We live in the digital age and social media has become the new “place” to hang out and socialize. Recently there has been much discussion surrounding adolescents and the influences of social media. Like all technology, it has its benefits, potential risks and challenges. Understanding these aspects can help parents teach their children healthy ways of using social media.
The American Psychological Association (APA) says that social media isn’t automatically good or bad for teens. The way it affects them depends on their personality, their social situation, and what they do on social media. The way teens interact online is influenced by their own actions on social media and the known (and hidden) features of these platforms.
Parents are the mentors and guiders for their kids’ entry onto social media. The first consideration for age-appropriate use of social media should be based on each adolescent’s level of maturity. Are they mature and able to handle the amount of social exposure they may have online? And do you, as a parent, have the time and patience involved for managing your teen’s social media use?

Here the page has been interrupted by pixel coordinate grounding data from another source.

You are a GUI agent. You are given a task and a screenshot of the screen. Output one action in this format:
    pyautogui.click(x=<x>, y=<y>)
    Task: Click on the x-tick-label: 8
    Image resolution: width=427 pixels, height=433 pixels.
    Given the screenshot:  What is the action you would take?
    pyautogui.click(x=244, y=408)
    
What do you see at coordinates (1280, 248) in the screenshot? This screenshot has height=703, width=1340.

Some of the requirements for managing teen social media use includes:
- Setting time limits
- Monitoring and supervising teens’ online activities
- Having ongoing discussions about online experiences
- Limiting chat functions, especially for strangers
- Setting parental controls for adult content
During early adolescence, it is highly recommended that parents monitor social media postings and content viewed. If left unsupervised, chances are that kids will see things that can’t be unseen. Know what I mean? The internet can be a scary, dirty, frightening place at times…

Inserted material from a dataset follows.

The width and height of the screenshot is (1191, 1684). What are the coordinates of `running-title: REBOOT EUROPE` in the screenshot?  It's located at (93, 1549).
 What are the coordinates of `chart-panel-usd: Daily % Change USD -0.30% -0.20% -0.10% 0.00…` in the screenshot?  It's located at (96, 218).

It’s critical for parents to have early, honest, and ongoing talks with adolescents about how to use social media in safe and helpful ways. Think of the basics we all heard from our parents: “don’t talk to strangers”, “what do you do if…?”, “let me check your Halloween candy before you eat any”. You may not see the similarities, but they were teaching us how to start being independent from them while they monitored.
The internet, including social media, is a powerful tool that will be an ongoing presence in daily lives. Like all tools, they have good or bad uses. A hammer can be used to build a house or destroy a windshield. Social media is the same. Parental guidance, teaching, and monitoring early can help kids learn how to wield this power in healthy ways.